11. What is your soundtrack to writing?

Man, this question. I have a lot of different music that I love to listen to. A lot of it is classical music. Beethoven is a favorite. But I also like to listen to songs like “The Sound of Silence” by Simon and Garfunkel, “Surrender” by Cheap Trick, “All Along the Watchtower” by Jimi Hendrix, and “Kara Remembers” from the Battlestar Galactica Season 4 OST.

12. Do you have a writing pump-up song?

Yes. But don’t laugh.

EYE OF THE TIGER

EYE OF THE TIGER

It’s the original vinyl soundtrack. Amazing sound.

Well, now that the questionnaire is wrapped up, I’ll get to the other things. I had an extended absence from posting on this blog for various reasons, but I do have a lot of ideas about things to write. I’ve been collecting posts from my Facebook feed that I put into a file called “Amusing Internet Bullshit” that I might write a bit about.

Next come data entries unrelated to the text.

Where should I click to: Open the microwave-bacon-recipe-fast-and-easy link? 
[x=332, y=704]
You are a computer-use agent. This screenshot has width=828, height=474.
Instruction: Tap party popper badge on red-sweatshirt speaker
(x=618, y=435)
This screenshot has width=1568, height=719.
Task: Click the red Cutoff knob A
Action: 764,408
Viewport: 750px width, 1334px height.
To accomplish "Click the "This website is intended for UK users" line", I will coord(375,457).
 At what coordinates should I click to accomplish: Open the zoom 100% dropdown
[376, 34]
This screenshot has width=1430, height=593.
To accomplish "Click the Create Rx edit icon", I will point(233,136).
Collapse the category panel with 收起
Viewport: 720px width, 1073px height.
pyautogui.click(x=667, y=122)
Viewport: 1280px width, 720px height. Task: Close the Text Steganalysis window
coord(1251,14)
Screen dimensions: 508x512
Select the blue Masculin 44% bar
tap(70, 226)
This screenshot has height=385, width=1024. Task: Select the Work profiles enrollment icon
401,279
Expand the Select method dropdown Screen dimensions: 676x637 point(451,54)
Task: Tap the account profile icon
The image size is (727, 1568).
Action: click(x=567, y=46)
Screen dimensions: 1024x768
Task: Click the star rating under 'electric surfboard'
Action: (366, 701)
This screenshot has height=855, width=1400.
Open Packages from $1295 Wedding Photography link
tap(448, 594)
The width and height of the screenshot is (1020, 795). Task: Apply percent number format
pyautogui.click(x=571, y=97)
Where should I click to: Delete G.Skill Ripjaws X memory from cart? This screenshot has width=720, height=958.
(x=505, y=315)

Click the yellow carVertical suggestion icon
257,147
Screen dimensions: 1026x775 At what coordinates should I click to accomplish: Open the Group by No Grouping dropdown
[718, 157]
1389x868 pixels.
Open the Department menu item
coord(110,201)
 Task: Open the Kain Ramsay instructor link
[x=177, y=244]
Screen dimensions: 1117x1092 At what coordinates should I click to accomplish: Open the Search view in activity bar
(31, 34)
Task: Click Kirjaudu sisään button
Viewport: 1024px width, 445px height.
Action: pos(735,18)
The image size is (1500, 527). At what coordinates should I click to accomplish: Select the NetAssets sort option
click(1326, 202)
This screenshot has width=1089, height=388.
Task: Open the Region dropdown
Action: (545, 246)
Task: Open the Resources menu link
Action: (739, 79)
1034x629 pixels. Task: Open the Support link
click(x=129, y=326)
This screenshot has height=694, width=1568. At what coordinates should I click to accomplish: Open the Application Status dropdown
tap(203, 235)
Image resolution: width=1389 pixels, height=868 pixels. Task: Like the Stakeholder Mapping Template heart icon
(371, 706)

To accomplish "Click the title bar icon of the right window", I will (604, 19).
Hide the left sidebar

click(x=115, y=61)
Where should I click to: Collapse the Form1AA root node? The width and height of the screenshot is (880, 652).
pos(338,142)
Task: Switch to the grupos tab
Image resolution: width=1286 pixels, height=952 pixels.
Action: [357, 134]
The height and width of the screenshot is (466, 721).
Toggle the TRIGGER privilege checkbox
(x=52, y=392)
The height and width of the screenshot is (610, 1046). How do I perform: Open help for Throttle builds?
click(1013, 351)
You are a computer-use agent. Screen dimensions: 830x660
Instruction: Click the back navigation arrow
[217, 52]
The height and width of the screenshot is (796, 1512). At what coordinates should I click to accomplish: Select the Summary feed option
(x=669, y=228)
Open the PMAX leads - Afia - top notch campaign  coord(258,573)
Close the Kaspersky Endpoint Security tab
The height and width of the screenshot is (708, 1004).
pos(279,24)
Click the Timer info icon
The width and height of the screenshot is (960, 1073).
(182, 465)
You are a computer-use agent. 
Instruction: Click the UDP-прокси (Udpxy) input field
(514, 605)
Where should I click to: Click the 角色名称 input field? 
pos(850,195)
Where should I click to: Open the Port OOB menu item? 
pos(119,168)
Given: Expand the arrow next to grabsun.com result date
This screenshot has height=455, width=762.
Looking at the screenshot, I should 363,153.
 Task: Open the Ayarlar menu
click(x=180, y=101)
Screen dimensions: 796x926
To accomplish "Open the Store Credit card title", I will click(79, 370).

Some of the things people believe without checking the facts are pretty amazing. Zero-point energy, myths about HIV, all kinds of things.

Anastasia Klimchynskaya has started a great new blog called “Monitoring the Media” where she writes about the media and how it plays into her passion for literature and science fiction. She has a lot of great ideas that she’ll be developing and posting as time goes on, apart from the things she’s already posted. The writing has a bias to Sherlock Holmes and Star Trek, but that’s not really a bad thing. Anastasia has a lot of interesting things to say about both fictional works.